Although the ONTrack pipeline is not intended for analysing meta-barcoding samples, you might be interested in sorting out sequences coming from different species and running the ONTrack pipeline on them separately. The MetatONTrack.sh script reproduces what the EPI2ME 16S workflow does, blasting each read against an NCBI-downloaded database (e.g. 16S Bacterial), and afterwards saving sets of reads matching the different species to separate files.
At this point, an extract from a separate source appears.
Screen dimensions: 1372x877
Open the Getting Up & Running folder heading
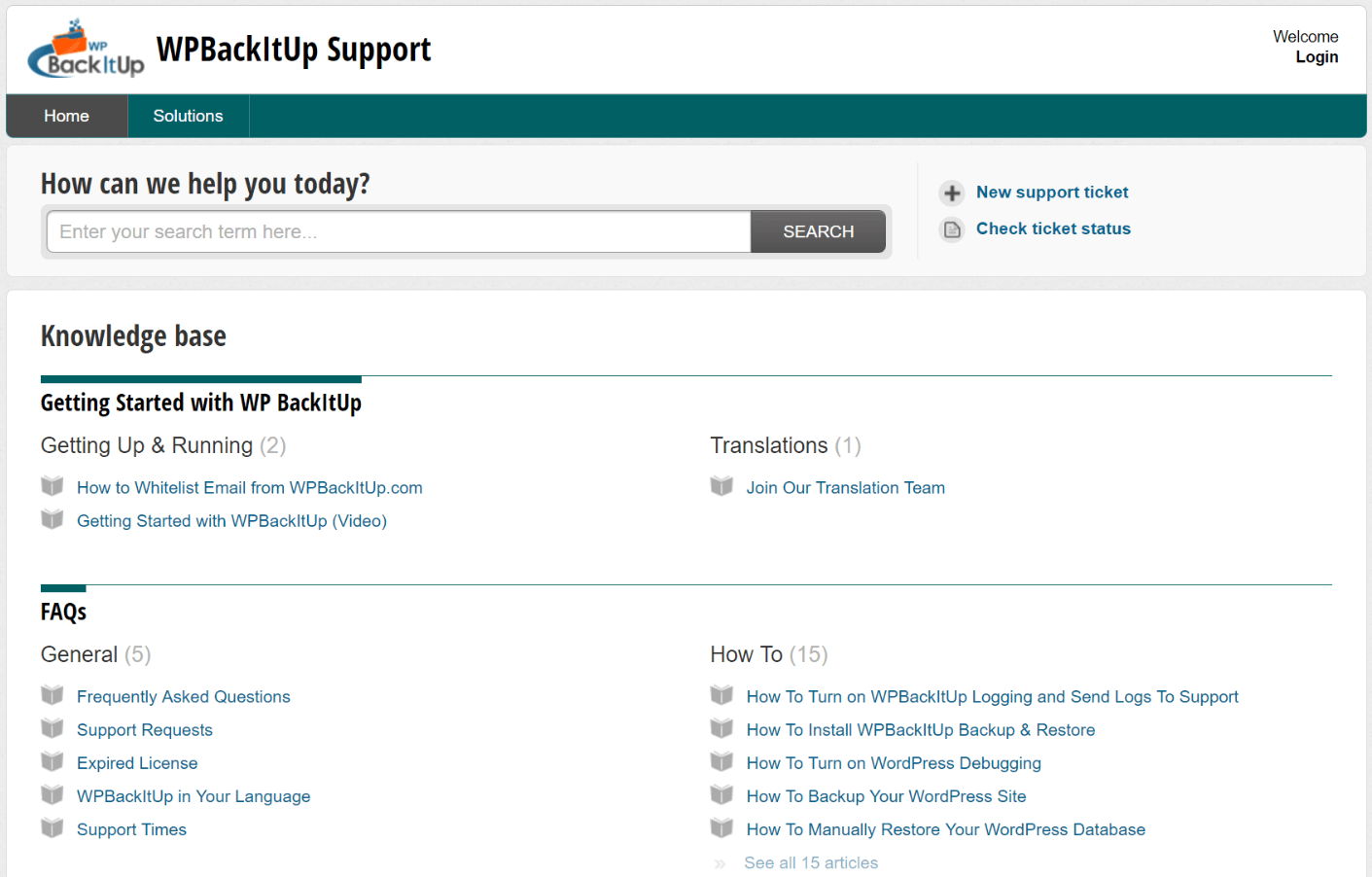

You can then run the ONTrack.R script on them, for obtaining a more accurate consensus sequence (set do_clustering_flag to 0 in config_MinION_mobile_lab.R). This feature is experimental, and has only been tested on a pool of 7 samples with 80% maximum sequence identity based on pairwise alignment of Sanger sequences.

MetatONTrack.sh

Usage: MetatONTrack.sh <fastq reads> <min num reads>

Note: Activate the virtual environment with source activate ONTrack_env before running. Set DB variable to an NCBI Blast-indexed database inside the script.

Inputs:

• <fastq reads>: MinION fastq reads from a meta-barcoding experiment
• <min num reads>: minumum number of reads supporting the identification of a species

Outputs:

• <MetatONTrack_output>: directory containing fastq and fasta files for running the ONTrack.R script
• <MetatONTrack_output_logs>: directory containing txt files storing read IDs corresponding to each species, a "sample_name"_Blast_species_counts.txt file storing the number of reads supporting each species, "sample_name"_Blast_genera_counts.txt file storing the number of reads supporting each genus and some other temporary files

If this tool is useful for your work, please consider citing our manuscript.

Maestri S, Cosentino E, Paterno M, Freitag H, Garces JM, Marcolungo L, Alfano M, Njunjić I, Schilthuizen M, Slik F, Menegon M, Rossato M, Delledonne M. A Rapid and Accurate MinION-Based Workflow for Tracking Species Biodiversity in the Field. Genes. 2019; 10(6):468.

For further information and insights into pipeline development, please have a look at my doctoral thesis.

Maestri, S (2021). Development of novel bioinformatic pipelines for MinION-based DNA barcoding (Doctoral thesis, Università degli Studi di Verona, Verona, Italy). Retrieved from https://iris.univr.it/retrieve/handle/11562/1042782/205364/.

As a real-life Pokédex, the workflow described in our manuscript will facilitate tracking biodiversity in remote and biodiversity-rich areas. For instance, during a Taxon Expedition to Borneo, our analysis confirmed the novelty of a beetle species named after Leonardo DiCaprio.

Last but not least, special thanks to Davide Canevazzi (davidecanevazzi) and Luca Marcolungo (Liukvr) for helping me out in setting up and debugging the pipeline.